Fintech will indeed have an important role to play in helping economies recover from the effects of the pandemic, and the benefits won't just be seen within finance. The sector can make a difference in a wide range of areas such as energy and transport.

"When people think of fintech they just assume it's tech that will help banks improve their apps. Although it is used in that way, it also offers so much more. Fintech allows business (of all kinds) to do things in better and different ways, and it can also help enable emerging technologies and sectors. Fintech's at the core of making them work," Powell says.

 

The road(map) ahead

Fintech Wales' 10-year roadmap, created with input from local business, is designed to identify the common challenges the Welsh sector faces and will be used to direct future funding and skills delivery.
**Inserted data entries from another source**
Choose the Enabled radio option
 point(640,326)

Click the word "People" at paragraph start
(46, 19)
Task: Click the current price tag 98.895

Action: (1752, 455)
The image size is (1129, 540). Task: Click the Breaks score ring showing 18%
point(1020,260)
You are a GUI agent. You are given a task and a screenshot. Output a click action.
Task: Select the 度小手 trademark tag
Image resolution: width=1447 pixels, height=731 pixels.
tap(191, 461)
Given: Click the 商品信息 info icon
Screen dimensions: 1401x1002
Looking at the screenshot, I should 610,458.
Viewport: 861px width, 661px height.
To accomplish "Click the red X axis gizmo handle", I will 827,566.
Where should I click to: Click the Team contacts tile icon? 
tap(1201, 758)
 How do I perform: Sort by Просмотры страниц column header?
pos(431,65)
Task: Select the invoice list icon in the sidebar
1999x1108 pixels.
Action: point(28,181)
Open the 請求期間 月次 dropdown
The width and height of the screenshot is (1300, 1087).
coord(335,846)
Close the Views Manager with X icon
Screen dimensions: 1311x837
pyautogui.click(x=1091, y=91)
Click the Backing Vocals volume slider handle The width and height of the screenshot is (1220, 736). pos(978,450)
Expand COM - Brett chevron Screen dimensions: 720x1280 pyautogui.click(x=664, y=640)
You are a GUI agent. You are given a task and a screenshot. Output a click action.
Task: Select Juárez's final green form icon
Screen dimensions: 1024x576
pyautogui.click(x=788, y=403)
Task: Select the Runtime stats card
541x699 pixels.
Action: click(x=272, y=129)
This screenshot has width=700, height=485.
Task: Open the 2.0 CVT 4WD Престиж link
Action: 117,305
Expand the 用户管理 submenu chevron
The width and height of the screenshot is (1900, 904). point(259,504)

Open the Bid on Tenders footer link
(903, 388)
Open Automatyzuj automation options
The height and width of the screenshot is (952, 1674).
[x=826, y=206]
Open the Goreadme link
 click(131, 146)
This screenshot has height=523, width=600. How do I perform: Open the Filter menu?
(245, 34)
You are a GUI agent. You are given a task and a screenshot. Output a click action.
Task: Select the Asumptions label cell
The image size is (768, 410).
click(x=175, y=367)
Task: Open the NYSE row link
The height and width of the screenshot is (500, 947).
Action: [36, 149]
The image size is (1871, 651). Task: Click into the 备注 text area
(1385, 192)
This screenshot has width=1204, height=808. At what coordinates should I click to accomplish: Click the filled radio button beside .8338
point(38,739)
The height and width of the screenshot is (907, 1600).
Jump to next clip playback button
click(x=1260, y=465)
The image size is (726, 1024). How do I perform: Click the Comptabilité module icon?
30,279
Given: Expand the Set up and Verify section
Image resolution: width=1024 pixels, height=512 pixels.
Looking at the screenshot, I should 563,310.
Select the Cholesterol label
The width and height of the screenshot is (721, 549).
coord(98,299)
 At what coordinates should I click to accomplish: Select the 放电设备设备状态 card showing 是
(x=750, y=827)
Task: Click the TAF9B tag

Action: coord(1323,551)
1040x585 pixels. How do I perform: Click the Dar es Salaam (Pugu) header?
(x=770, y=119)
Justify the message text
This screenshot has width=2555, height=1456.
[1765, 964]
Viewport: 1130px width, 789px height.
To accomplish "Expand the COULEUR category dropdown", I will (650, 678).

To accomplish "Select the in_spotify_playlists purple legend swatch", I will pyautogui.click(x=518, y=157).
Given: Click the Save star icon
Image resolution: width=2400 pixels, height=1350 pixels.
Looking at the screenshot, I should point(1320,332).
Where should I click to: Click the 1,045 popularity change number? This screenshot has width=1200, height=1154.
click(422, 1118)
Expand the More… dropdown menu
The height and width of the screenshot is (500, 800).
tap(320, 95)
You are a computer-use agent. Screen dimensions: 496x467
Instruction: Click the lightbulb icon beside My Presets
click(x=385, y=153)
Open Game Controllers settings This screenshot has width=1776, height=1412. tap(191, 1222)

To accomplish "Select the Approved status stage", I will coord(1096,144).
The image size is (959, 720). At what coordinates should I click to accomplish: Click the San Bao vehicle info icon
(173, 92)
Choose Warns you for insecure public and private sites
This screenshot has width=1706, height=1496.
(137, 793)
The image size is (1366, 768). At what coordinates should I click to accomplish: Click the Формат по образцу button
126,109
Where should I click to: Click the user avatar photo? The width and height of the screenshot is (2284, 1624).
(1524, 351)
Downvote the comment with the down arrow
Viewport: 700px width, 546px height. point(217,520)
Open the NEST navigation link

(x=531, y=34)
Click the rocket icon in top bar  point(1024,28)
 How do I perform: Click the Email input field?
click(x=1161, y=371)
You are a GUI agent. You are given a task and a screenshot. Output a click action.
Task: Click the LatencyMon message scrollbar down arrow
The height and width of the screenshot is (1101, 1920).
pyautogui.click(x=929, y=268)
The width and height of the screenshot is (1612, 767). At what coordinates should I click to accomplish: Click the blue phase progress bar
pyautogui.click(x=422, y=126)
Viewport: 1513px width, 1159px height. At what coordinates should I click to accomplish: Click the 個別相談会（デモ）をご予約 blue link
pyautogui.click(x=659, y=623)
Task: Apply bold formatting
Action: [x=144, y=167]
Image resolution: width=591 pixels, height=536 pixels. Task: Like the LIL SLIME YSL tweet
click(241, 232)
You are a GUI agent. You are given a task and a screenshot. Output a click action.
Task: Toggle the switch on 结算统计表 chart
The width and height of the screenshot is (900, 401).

"This roadmap is needed for two fundamental things - understanding what the common challenges are, and what skills will be needed in the future," says Powell. "We can then address these challenges together and set up a working skills pipeline."

Feedback so far has highlighted demand for regional innovation hubs, and so in the next six months Fintech Wales aims to define a plan for three of these hubs in south east Wales.

"They might be delivering innovation for start-ups or focus on skills; we have to analyse what the local environment looks like and see what will be the best type of hub for that area.

"This is what we're working on now, but we do have other funding proposals," he continues. "We're constantly working on that big ticket, multimillion-pound funding that will enable us to do more and more to support fintech in Wales."